Carol Rama
- Carol Rama, Untitled, 1971 - 2004. Private Collection. © Archivio Carol Rama, Torino.
Carol Rama’s expressive work is a direct result of the personal tragedies in her life. “I paint to heal myself,” she has said. Her autobiographical, explicitly female approach mirrors that of other artists of her time, such as Louise Bourgeois. Considered too radical for the fascist dominated Italy she grew up in, her work didn’t receive international attention until the end of the 90s. She received the Golden Lion for Lifetime Achievement at the Venice Biennale in 2003, and her work is now shown in major art galleries around the world.
A self-taught artist, she began painting watercolours as a form of therapy. In 1933, when Rama was 15, her mother was admitted to a psychiatric clinic. She has stated that she began her “vulgar” drawings then, fascinated by the female patients who wandered the wards half naked. These transgressive, psychosexual images challenged state censorship, and her first exhibition, held in Turin in 1945, was shut down.
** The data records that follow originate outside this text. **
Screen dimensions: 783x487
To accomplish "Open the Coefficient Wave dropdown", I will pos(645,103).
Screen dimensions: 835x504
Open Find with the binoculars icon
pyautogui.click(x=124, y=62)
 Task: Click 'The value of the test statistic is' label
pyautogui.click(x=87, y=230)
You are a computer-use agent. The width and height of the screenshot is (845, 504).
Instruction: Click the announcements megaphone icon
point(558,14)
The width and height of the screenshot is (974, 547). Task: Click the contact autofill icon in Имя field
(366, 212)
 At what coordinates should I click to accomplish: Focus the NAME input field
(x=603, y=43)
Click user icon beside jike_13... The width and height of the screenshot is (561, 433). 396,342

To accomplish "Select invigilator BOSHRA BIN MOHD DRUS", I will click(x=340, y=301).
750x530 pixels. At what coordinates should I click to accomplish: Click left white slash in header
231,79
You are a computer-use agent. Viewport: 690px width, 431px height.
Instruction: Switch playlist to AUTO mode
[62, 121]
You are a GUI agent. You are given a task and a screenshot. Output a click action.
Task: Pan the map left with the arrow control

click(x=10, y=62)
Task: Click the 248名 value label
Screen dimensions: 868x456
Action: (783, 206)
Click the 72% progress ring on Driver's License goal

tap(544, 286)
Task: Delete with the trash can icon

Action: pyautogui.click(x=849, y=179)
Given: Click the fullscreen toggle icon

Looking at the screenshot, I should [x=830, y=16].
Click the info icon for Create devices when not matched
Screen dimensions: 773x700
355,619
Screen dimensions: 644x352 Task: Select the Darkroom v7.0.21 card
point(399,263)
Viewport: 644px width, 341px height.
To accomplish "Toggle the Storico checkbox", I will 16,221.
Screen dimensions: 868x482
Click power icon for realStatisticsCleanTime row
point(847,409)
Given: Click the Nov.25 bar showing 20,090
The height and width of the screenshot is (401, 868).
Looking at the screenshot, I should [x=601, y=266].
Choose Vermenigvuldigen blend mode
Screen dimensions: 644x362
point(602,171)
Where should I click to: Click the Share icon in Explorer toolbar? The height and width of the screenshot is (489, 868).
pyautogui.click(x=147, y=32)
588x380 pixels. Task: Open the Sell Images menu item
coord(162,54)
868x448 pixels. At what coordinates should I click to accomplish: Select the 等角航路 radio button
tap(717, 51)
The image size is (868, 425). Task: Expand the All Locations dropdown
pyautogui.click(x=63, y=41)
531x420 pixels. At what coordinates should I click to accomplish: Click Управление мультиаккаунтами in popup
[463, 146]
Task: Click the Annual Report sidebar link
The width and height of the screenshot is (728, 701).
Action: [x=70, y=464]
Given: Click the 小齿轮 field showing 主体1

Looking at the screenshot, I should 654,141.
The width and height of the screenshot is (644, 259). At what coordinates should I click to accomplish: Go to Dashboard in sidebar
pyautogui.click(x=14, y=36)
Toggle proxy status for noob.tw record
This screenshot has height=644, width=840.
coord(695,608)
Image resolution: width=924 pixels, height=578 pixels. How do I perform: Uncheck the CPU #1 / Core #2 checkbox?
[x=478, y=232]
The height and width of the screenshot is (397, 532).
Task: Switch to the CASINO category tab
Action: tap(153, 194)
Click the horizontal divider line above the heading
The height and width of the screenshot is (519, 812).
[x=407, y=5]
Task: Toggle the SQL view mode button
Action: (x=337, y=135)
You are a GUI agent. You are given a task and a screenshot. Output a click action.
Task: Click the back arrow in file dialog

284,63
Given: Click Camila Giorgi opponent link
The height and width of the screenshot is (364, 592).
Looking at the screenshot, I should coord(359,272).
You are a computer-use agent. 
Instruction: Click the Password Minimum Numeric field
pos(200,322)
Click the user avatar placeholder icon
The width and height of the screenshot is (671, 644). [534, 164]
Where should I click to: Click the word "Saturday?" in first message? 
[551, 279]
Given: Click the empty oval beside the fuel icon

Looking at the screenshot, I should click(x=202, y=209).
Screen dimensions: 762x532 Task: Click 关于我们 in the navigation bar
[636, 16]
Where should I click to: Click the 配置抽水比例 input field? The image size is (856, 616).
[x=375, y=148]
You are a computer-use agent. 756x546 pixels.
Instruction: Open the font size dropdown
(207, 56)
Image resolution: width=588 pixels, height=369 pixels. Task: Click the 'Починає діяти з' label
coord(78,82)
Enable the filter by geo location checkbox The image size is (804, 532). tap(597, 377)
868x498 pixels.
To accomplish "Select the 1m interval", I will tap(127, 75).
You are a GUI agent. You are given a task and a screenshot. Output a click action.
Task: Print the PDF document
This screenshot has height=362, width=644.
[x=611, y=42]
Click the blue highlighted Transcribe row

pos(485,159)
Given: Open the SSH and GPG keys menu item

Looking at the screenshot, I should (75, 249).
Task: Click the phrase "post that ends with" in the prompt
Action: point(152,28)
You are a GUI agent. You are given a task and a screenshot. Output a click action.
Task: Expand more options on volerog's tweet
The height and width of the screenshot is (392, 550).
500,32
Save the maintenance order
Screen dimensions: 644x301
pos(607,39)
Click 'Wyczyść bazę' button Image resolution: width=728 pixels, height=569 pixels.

In the 60s she began to use psychologically charged objects in her work, including animal claws and doll’s eyes. This led to her celebrated paintings made from bicycle tyres in the 70s. Elegant, abstract and minimal, they were related to other important art of the time. Rama has said that she was attracted to the sensual, flesh like quality of rubber. The tyres also refer to the bicycle factory that her father owned. In 1942 he committed suicide after the factory failed and he was declared bankrupt.
This exhibition precedes a large touring retrospective of Carol Rama’s work initiated by MACBA in Barcelona and co-produced with the Musée d’Art Moderne de la Ville de Paris, the Espoo Museum of Modern Art in Finland and the Galleria Civica d'Arte Moderna e Contemporanea, Torino (GAM). This smaller selection of work at Nottingham Contemporary, which focuses on the early watercolours, the bricolages, the tyre paintings and the most recent works on diagrams and plans, is presented in close dialogue with Danh Vo’s exhibition, and a few of Vo’s works are presented amongst Rama’s.
Photographs of her legendary studio, taken by Bepi Ghiotti, are shown in The Study, off Gallery 1.